◆ Problem to solve ◆
In the rows below, substitute "check box" for every "checkbox" and leave everything else unchanged.

◆ Task input ◆
----
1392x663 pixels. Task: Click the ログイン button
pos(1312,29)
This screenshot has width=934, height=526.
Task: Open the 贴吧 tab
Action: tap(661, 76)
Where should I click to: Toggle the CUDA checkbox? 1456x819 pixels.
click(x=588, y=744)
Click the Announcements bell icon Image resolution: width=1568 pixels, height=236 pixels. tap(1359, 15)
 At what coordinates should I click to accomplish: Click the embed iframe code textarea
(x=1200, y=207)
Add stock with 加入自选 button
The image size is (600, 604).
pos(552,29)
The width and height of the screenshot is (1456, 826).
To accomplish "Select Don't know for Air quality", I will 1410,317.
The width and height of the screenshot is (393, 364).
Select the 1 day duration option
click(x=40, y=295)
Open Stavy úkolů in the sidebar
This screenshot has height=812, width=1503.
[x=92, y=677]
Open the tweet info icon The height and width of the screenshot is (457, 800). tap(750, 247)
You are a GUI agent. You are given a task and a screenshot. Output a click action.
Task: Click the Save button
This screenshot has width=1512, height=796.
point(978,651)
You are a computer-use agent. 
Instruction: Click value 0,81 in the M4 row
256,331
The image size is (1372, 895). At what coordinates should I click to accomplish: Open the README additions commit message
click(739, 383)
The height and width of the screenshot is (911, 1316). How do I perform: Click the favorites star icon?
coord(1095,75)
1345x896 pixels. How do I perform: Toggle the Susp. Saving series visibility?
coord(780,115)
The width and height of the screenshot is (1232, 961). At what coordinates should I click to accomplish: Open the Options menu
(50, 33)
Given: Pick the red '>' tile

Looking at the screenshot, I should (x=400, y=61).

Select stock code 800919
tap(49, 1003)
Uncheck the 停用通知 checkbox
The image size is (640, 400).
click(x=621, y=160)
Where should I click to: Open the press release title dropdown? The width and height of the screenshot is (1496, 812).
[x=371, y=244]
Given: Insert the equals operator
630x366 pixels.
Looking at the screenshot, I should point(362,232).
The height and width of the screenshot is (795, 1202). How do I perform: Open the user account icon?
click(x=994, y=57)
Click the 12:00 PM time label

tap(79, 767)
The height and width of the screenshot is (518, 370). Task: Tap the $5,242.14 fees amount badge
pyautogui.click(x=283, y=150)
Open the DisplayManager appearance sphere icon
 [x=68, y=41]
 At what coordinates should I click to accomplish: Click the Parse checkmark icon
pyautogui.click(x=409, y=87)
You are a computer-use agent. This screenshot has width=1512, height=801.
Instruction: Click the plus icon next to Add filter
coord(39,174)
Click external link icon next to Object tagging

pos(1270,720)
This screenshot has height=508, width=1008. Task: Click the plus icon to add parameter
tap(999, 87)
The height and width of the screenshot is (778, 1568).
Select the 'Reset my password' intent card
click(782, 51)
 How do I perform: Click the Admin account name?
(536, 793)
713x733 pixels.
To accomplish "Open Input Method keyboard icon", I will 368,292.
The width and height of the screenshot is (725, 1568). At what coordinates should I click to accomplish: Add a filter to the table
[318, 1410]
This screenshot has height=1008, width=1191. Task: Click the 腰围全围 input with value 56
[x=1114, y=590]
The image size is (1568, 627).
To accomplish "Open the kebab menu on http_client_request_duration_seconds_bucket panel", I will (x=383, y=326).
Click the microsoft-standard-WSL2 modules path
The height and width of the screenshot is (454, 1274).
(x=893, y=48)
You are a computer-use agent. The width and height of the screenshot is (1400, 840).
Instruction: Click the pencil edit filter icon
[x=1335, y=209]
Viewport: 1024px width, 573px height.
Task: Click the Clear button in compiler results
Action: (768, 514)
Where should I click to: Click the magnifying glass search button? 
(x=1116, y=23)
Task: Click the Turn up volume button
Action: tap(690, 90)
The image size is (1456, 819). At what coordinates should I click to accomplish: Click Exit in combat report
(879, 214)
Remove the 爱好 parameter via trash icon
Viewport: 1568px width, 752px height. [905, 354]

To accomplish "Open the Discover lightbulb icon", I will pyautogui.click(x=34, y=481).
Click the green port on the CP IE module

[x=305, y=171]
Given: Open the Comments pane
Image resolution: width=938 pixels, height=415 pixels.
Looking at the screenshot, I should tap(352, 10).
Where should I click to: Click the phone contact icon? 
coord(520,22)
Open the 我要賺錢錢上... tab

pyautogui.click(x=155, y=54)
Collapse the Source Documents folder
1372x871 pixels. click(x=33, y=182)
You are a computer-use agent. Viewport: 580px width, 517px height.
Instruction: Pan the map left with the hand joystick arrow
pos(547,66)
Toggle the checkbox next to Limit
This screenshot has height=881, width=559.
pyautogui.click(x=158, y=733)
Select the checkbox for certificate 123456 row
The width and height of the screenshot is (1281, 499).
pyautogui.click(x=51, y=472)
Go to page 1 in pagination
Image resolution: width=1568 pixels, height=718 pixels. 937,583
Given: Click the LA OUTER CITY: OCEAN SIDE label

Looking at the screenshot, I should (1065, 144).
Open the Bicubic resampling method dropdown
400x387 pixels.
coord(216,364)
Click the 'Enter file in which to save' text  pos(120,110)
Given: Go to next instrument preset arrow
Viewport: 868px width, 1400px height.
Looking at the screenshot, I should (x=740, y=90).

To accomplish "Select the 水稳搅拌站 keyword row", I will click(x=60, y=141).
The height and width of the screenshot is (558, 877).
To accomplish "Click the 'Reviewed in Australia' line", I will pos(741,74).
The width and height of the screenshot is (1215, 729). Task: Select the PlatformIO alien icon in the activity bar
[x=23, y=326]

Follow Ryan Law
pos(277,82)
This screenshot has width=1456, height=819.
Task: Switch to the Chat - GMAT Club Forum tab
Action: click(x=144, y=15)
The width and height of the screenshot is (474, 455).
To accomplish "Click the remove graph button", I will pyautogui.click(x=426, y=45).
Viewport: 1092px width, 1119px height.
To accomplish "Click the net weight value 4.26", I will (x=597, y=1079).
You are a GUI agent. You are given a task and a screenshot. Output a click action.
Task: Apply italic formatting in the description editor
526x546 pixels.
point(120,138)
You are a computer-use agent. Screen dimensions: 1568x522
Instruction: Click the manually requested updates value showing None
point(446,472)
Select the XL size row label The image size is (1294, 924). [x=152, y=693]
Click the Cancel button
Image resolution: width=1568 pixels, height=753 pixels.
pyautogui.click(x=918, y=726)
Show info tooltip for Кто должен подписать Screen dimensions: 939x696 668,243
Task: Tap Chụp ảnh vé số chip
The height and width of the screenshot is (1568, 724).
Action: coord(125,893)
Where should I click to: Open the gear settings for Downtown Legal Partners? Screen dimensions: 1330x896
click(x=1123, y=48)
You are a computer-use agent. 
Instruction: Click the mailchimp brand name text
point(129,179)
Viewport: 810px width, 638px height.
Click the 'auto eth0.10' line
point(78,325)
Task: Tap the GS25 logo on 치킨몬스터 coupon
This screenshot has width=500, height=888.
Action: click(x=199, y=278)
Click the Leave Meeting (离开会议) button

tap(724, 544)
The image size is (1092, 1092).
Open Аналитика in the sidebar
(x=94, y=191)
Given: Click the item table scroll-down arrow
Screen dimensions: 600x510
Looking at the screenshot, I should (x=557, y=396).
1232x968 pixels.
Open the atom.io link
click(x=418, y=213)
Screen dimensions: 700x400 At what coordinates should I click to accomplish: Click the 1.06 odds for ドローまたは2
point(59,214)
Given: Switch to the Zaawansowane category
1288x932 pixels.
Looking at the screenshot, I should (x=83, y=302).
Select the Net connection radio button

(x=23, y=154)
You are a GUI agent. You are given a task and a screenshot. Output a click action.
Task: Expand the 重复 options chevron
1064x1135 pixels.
----
◆ Solution to this problem ◆
1392x663 pixels. Task: Click the ログイン button
pos(1312,29)
This screenshot has width=934, height=526.
Task: Open the 贴吧 tab
Action: tap(661, 76)
Where should I click to: Toggle the CUDA check box? 1456x819 pixels.
click(x=588, y=744)
Click the Announcements bell icon Image resolution: width=1568 pixels, height=236 pixels. tap(1359, 15)
 At what coordinates should I click to accomplish: Click the embed iframe code textarea
(x=1200, y=207)
Add stock with 加入自选 button
The image size is (600, 604).
pos(552,29)
The width and height of the screenshot is (1456, 826).
To accomplish "Select Don't know for Air quality", I will 1410,317.
The width and height of the screenshot is (393, 364).
Select the 1 day duration option
click(x=40, y=295)
Open Stavy úkolů in the sidebar
This screenshot has height=812, width=1503.
[x=92, y=677]
Open the tweet info icon The height and width of the screenshot is (457, 800). tap(750, 247)
You are a GUI agent. You are given a task and a screenshot. Output a click action.
Task: Click the Save button
This screenshot has width=1512, height=796.
point(978,651)
You are a computer-use agent. 
Instruction: Click value 0,81 in the M4 row
256,331
The image size is (1372, 895). At what coordinates should I click to accomplish: Open the README additions commit message
click(739, 383)
The height and width of the screenshot is (911, 1316). How do I perform: Click the favorites star icon?
coord(1095,75)
1345x896 pixels. How do I perform: Toggle the Susp. Saving series visibility?
coord(780,115)
The width and height of the screenshot is (1232, 961). At what coordinates should I click to accomplish: Open the Options menu
(50, 33)
Given: Pick the red '>' tile

Looking at the screenshot, I should (x=400, y=61).

Select stock code 800919
tap(49, 1003)
Uncheck the 停用通知 check box
The image size is (640, 400).
click(x=621, y=160)
Where should I click to: Open the press release title dropdown? The width and height of the screenshot is (1496, 812).
[x=371, y=244]
Given: Insert the equals operator
630x366 pixels.
Looking at the screenshot, I should point(362,232).
The height and width of the screenshot is (795, 1202). How do I perform: Open the user account icon?
click(x=994, y=57)
Click the 12:00 PM time label

tap(79, 767)
The height and width of the screenshot is (518, 370). Task: Tap the $5,242.14 fees amount badge
pyautogui.click(x=283, y=150)
Open the DisplayManager appearance sphere icon
 [x=68, y=41]
 At what coordinates should I click to accomplish: Click the Parse checkmark icon
pyautogui.click(x=409, y=87)
You are a computer-use agent. This screenshot has width=1512, height=801.
Instruction: Click the plus icon next to Add filter
coord(39,174)
Click external link icon next to Object tagging

pos(1270,720)
This screenshot has height=508, width=1008. Task: Click the plus icon to add parameter
tap(999, 87)
The height and width of the screenshot is (778, 1568).
Select the 'Reset my password' intent card
click(782, 51)
 How do I perform: Click the Admin account name?
(536, 793)
713x733 pixels.
To accomplish "Open Input Method keyboard icon", I will 368,292.
The width and height of the screenshot is (725, 1568). At what coordinates should I click to accomplish: Add a filter to the table
[318, 1410]
This screenshot has height=1008, width=1191. Task: Click the 腰围全围 input with value 56
[x=1114, y=590]
The image size is (1568, 627).
To accomplish "Open the kebab menu on http_client_request_duration_seconds_bucket panel", I will (x=383, y=326).
Click the microsoft-standard-WSL2 modules path
The height and width of the screenshot is (454, 1274).
(x=893, y=48)
You are a computer-use agent. The width and height of the screenshot is (1400, 840).
Instruction: Click the pencil edit filter icon
[x=1335, y=209]
Viewport: 1024px width, 573px height.
Task: Click the Clear button in compiler results
Action: (768, 514)
Where should I click to: Click the magnifying glass search button? 
(x=1116, y=23)
Task: Click the Turn up volume button
Action: tap(690, 90)
The image size is (1456, 819). At what coordinates should I click to accomplish: Click Exit in combat report
(879, 214)
Remove the 爱好 parameter via trash icon
Viewport: 1568px width, 752px height. [905, 354]

To accomplish "Open the Discover lightbulb icon", I will pyautogui.click(x=34, y=481).
Click the green port on the CP IE module

[x=305, y=171]
Given: Open the Comments pane
Image resolution: width=938 pixels, height=415 pixels.
Looking at the screenshot, I should tap(352, 10).
Where should I click to: Click the phone contact icon? 
coord(520,22)
Open the 我要賺錢錢上... tab

pyautogui.click(x=155, y=54)
Collapse the Source Documents folder
1372x871 pixels. click(x=33, y=182)
You are a computer-use agent. Viewport: 580px width, 517px height.
Instruction: Pan the map left with the hand joystick arrow
pos(547,66)
Toggle the check box next to Limit
This screenshot has height=881, width=559.
pyautogui.click(x=158, y=733)
Select the check box for certificate 123456 row
The width and height of the screenshot is (1281, 499).
pyautogui.click(x=51, y=472)
Go to page 1 in pagination
Image resolution: width=1568 pixels, height=718 pixels. 937,583
Given: Click the LA OUTER CITY: OCEAN SIDE label

Looking at the screenshot, I should (1065, 144).
Open the Bicubic resampling method dropdown
400x387 pixels.
coord(216,364)
Click the 'Enter file in which to save' text  pos(120,110)
Given: Go to next instrument preset arrow
Viewport: 868px width, 1400px height.
Looking at the screenshot, I should (x=740, y=90).

To accomplish "Select the 水稳搅拌站 keyword row", I will click(x=60, y=141).
The height and width of the screenshot is (558, 877).
To accomplish "Click the 'Reviewed in Australia' line", I will pos(741,74).
The width and height of the screenshot is (1215, 729). Task: Select the PlatformIO alien icon in the activity bar
[x=23, y=326]

Follow Ryan Law
pos(277,82)
This screenshot has width=1456, height=819.
Task: Switch to the Chat - GMAT Club Forum tab
Action: click(x=144, y=15)
The width and height of the screenshot is (474, 455).
To accomplish "Click the remove graph button", I will pyautogui.click(x=426, y=45).
Viewport: 1092px width, 1119px height.
To accomplish "Click the net weight value 4.26", I will (x=597, y=1079).
You are a GUI agent. You are given a task and a screenshot. Output a click action.
Task: Apply italic formatting in the description editor
526x546 pixels.
point(120,138)
You are a computer-use agent. Screen dimensions: 1568x522
Instruction: Click the manually requested updates value showing None
point(446,472)
Select the XL size row label The image size is (1294, 924). [x=152, y=693]
Click the Cancel button
Image resolution: width=1568 pixels, height=753 pixels.
pyautogui.click(x=918, y=726)
Show info tooltip for Кто должен подписать Screen dimensions: 939x696 668,243
Task: Tap Chụp ảnh vé số chip
The height and width of the screenshot is (1568, 724).
Action: coord(125,893)
Where should I click to: Open the gear settings for Downtown Legal Partners? Screen dimensions: 1330x896
click(x=1123, y=48)
You are a computer-use agent. 
Instruction: Click the mailchimp brand name text
point(129,179)
Viewport: 810px width, 638px height.
Click the 'auto eth0.10' line
point(78,325)
Task: Tap the GS25 logo on 치킨몬스터 coupon
This screenshot has width=500, height=888.
Action: click(x=199, y=278)
Click the Leave Meeting (离开会议) button

tap(724, 544)
The image size is (1092, 1092).
Open Аналитика in the sidebar
(x=94, y=191)
Given: Click the item table scroll-down arrow
Screen dimensions: 600x510
Looking at the screenshot, I should (x=557, y=396).
1232x968 pixels.
Open the atom.io link
click(x=418, y=213)
Screen dimensions: 700x400 At what coordinates should I click to accomplish: Click the 1.06 odds for ドローまたは2
point(59,214)
Given: Switch to the Zaawansowane category
1288x932 pixels.
Looking at the screenshot, I should (x=83, y=302).
Select the Net connection radio button

(x=23, y=154)
You are a GUI agent. You are given a task and a screenshot. Output a click action.
Task: Expand the 重复 options chevron
1064x1135 pixels.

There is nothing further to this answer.